Figure 5: A decreasing gradient in tension leads to an increasing gradient in Dam1 phosphorylation.

(A) Simulation prediction for the ratio of phosphorylated kinetochore sites vs tension. (B) Top: Anti-His western blots of Dam1-His purified from Cdc20-arrested wild-type and mutant cells, and then treated with λ-phosphatase. Bottom: Anti-His western blots of Dam1-His purified from Cdc20-arrested wild-type and mutant cells in the presence of phosphatase inhibitors.
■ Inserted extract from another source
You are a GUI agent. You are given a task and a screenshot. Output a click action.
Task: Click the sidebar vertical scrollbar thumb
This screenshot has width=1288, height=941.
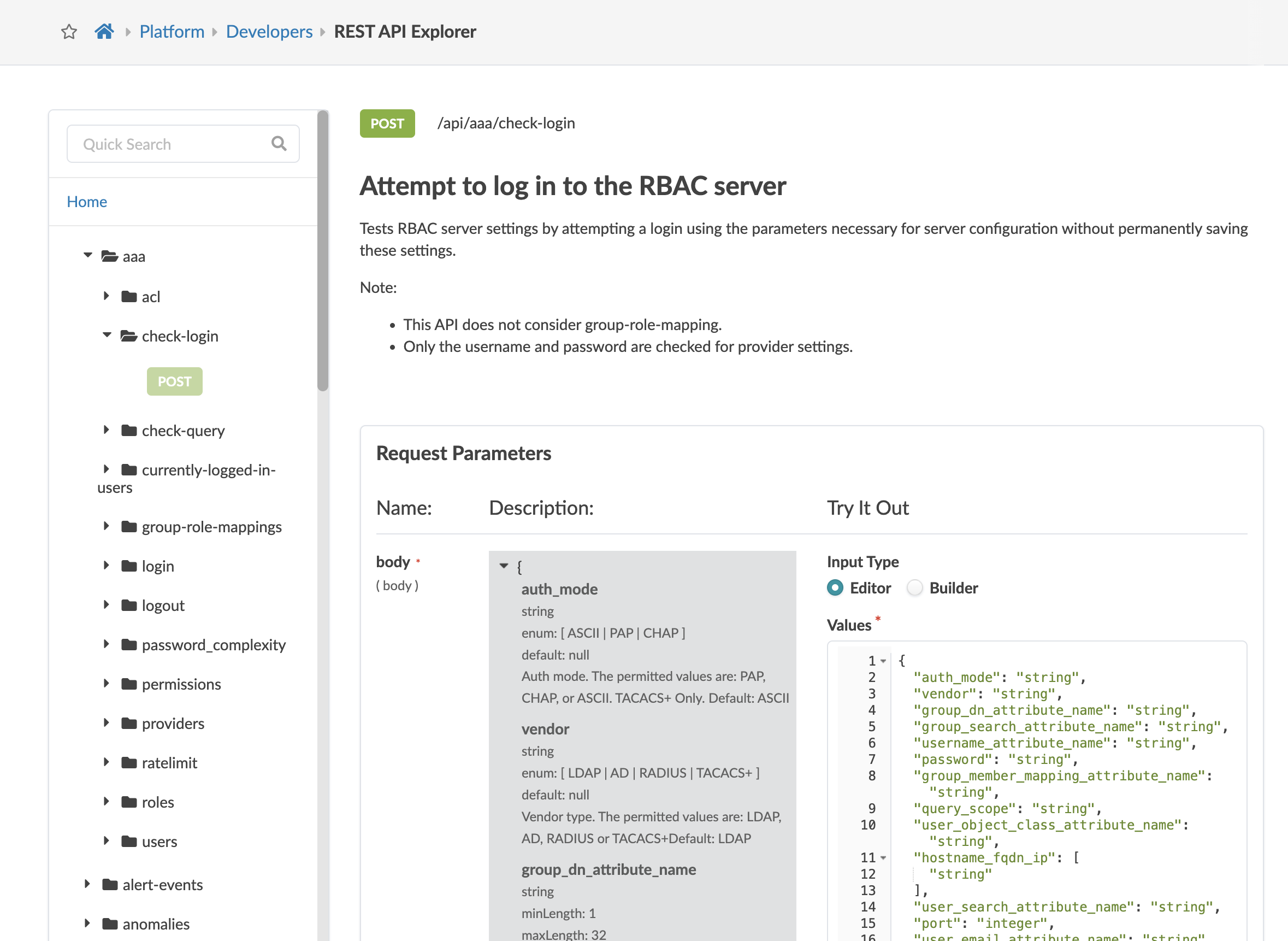coord(323,251)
A shift towards higher molecular weights is indicative of increased phosphorylation. (C) Quantification of relative band intensities for each lane in λ-phosphatase treated samples (top), and in samples purified with phosphatase inhibitors (bottom). (D) The ratio of phosphorylated (> 55 kDa) to dephosphorylated (≤ 55 kDa) Dam1 protein as calculated from western blot band intensities demonstrates increasing phosphorylation with decreasing tension (p=0.043, single-factor ANOVA, 3 individual trials shown). (E). Left: Mass spectrometry scans of synthetic proteins (top and middle) and a typical experimental protein sample (bottom). Right: Quantitative mass spectrometry demonstrates an increasing gradient in the phosphorylation ratio at serine 19 of Dam1 with decreasing tension (3 individual trials shown, p=0.015, single-factor ANOVA, 3 groups).